At the second phase, the set of results is analyzed in order to discard resources that are not actually relevant to the topics of interest. These could be expired or modified resources, resources that contain the keywords in advertisements, image tags etc but not in their core content and so on. The clean set of resources will generally contain thousands of URIs. A random sample from these is given to the expert for evaluation. The expert categorizes them just as approved or disapproved without having to provide any further details or remarks. The classification is used for retraining the crawling module to obtain a set of web resources that have a higher possibility of being classified as approved. After the retraining, the results amount to hundreds or lower thousands. The process of random sampling, expert classification, retraining and refined searching can be repeated as many times as necessary in order to achieve the success ratio that is required from the interested party.
Documented Results
Besides the experimental testing, the methodology was tested with a fully implemented use case, in order to examine its efficiency and accuracy. For this purpose, we collaborated with the Greek Adolescent Health Unit, a non-profit organization which aims to provide guidance and help to children, adolescents and their parents for frequent problems encountered in the specific age groups. The desired white list should contain resources that provide valuable and accurate information about eating disorders and nutritional problems encountered in minors and teenagers. The initial set of keywords was as generic as possible and contained the terms: children, adolescent, teenager, anorexia and obesity. Each step of the procedure gave the following results:
- Initial search: 1,250,000 URIs
- Content analysis: 2,000 URIs
- Set of randomly selected resources given to the expert for evaluation: 200 URIs
- Set of resources approved by the expert: 142 URIs (71% approved)

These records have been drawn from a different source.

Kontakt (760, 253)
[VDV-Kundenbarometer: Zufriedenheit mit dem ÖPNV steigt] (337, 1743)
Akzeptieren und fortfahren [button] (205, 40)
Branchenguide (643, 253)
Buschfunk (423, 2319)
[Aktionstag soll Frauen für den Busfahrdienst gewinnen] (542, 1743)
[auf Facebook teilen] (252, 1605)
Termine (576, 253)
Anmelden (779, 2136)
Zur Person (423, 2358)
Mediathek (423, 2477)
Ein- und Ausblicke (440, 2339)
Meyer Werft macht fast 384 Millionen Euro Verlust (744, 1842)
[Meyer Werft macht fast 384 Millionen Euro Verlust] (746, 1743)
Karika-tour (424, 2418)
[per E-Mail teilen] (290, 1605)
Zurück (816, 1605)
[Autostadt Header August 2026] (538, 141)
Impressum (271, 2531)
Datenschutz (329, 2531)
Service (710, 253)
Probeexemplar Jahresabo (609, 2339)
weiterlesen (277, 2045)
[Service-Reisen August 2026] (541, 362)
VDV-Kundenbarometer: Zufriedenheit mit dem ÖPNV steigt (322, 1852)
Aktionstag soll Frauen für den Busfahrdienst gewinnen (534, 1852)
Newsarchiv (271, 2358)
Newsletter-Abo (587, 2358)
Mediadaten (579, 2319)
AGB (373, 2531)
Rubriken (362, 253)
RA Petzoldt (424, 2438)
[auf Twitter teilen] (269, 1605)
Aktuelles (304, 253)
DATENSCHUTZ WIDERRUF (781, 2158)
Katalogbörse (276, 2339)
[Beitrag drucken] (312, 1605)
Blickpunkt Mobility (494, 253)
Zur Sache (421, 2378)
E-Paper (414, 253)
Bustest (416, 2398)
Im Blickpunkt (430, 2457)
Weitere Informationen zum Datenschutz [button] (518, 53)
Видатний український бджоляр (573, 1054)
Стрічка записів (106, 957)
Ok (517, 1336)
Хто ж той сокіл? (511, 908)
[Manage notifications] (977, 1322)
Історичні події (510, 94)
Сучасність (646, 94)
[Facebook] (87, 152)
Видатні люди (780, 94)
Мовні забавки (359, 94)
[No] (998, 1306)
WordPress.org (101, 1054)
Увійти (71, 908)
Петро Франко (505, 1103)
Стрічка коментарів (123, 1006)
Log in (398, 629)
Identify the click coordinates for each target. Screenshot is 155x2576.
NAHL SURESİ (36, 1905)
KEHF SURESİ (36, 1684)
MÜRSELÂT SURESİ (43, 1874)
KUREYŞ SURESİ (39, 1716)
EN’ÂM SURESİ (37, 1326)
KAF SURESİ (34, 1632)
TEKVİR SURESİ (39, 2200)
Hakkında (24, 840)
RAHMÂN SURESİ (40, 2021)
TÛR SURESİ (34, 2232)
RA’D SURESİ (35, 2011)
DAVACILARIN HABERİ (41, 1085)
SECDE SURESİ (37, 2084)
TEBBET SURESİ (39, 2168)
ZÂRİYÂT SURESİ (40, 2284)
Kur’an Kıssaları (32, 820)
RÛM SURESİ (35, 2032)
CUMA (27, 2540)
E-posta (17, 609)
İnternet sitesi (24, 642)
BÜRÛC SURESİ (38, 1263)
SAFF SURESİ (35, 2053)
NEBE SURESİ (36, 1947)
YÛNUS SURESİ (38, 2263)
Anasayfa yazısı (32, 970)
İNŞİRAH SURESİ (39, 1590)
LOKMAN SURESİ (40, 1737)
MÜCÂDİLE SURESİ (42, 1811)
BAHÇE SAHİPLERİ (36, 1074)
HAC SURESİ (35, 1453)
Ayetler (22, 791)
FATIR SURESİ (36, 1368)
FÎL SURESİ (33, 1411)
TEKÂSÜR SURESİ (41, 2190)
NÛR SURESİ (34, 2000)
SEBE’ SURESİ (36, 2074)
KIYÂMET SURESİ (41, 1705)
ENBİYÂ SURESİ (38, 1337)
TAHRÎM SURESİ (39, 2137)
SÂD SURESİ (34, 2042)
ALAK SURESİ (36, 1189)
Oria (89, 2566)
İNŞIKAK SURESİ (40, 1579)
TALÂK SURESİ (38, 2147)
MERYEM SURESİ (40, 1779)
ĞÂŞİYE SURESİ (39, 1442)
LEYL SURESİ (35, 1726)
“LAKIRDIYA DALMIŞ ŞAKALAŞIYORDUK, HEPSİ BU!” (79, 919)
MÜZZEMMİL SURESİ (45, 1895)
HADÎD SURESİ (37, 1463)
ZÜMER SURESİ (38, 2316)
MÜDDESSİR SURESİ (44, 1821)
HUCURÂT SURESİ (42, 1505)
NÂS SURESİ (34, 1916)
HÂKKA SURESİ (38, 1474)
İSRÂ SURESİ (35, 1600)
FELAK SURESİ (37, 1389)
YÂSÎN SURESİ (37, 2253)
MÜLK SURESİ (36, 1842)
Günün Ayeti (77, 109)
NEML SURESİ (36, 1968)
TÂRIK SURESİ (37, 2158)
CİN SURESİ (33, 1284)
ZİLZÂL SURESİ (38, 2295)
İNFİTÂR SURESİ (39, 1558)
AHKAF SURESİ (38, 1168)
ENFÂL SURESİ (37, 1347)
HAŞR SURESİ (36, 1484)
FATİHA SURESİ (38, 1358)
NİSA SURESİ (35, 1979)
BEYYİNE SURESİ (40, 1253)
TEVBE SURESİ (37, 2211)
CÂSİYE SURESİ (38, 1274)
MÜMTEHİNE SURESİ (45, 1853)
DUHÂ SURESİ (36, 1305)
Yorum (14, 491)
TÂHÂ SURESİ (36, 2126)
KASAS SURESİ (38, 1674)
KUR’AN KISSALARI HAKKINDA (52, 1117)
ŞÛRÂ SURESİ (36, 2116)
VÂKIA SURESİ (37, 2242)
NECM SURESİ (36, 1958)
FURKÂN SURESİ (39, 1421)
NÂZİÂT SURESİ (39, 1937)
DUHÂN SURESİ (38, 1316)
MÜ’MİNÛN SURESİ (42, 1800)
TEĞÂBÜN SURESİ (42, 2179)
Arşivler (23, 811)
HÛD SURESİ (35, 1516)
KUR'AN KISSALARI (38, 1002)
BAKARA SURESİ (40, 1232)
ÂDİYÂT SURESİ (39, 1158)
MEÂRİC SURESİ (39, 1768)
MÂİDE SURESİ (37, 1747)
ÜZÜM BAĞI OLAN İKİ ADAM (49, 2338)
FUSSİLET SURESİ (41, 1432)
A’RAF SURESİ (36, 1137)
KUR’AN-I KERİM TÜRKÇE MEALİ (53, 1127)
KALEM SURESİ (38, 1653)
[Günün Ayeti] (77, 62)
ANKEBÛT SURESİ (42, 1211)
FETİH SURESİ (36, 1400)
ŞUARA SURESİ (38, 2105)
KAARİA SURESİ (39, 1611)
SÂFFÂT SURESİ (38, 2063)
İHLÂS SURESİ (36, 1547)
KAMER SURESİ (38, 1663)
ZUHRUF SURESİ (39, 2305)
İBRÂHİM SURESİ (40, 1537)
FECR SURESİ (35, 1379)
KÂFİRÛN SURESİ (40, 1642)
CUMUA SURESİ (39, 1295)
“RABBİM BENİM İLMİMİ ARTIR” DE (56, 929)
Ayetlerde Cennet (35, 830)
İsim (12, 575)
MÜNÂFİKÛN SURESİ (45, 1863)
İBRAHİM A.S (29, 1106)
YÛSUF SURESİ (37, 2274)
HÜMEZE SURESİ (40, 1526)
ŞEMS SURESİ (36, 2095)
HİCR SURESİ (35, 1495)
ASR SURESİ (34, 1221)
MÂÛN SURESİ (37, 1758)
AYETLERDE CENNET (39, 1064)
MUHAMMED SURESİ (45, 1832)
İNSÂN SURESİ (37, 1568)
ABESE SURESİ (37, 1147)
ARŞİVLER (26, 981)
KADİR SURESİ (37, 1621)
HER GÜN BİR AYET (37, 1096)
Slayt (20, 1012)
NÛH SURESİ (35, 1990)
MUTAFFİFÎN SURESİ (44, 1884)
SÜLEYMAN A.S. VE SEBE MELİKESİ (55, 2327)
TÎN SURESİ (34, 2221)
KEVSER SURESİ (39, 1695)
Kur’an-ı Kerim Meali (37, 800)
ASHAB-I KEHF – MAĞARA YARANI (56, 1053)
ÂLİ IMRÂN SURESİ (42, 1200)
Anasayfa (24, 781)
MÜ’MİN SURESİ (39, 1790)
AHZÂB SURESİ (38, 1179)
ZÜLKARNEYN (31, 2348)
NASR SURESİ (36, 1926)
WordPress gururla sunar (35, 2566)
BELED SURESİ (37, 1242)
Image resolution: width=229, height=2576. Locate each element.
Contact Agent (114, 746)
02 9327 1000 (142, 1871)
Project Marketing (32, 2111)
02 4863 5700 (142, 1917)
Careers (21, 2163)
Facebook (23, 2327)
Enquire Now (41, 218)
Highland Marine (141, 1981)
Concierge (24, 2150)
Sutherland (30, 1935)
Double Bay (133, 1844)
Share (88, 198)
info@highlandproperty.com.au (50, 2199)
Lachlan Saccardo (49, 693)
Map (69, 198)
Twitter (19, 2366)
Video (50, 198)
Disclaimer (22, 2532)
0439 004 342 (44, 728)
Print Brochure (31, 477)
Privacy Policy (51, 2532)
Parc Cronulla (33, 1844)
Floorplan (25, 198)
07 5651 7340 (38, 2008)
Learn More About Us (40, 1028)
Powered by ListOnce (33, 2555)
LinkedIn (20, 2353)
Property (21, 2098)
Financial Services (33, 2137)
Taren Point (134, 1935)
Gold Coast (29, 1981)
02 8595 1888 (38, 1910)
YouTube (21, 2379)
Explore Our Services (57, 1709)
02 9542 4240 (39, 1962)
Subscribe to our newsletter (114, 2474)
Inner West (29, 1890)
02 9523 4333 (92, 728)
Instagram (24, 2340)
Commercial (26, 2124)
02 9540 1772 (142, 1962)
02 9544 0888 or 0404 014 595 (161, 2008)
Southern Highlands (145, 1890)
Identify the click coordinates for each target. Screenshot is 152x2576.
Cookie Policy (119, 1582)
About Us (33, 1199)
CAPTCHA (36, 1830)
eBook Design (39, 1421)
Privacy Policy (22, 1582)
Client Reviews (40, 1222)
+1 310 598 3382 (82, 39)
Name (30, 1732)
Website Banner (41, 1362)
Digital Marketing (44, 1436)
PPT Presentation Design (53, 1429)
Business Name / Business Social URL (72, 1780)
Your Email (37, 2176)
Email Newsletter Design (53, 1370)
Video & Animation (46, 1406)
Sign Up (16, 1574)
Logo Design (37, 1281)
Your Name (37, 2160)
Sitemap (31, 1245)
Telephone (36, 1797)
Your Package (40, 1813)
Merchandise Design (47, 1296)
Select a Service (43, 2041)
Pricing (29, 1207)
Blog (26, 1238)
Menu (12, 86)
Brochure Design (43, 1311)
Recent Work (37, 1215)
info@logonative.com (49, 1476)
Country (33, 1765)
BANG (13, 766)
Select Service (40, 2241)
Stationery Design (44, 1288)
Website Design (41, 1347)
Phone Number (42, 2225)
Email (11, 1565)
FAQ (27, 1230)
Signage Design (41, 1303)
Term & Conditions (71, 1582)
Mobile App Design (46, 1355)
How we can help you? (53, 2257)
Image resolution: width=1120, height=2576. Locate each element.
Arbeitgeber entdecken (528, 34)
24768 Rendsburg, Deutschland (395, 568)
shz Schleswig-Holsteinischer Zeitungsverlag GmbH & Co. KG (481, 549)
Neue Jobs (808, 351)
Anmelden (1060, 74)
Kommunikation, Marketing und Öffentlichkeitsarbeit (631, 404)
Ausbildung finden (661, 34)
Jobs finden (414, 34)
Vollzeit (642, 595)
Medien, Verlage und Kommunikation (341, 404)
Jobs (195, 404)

- Retraining and refined search: 220 URIs
- Second random sample of resources given to the expert: 50 URIs
- Approved resources: 41 (82%)
- Second retraining and refined search: 70 resources
- Third classification from the expert: 65 resources (~93%)
According to our results, each re-run of the core procedure offered better results by more than 10% in comparison to the previous run, along with a significant decrease of the set that must be examined by the human expert. The use case indicated that the desired accuracy can be obtained in relatively short time and with little human effort and time.
The results from the pilot implementation of the methodology were accepted by the Adolescent Health Unit.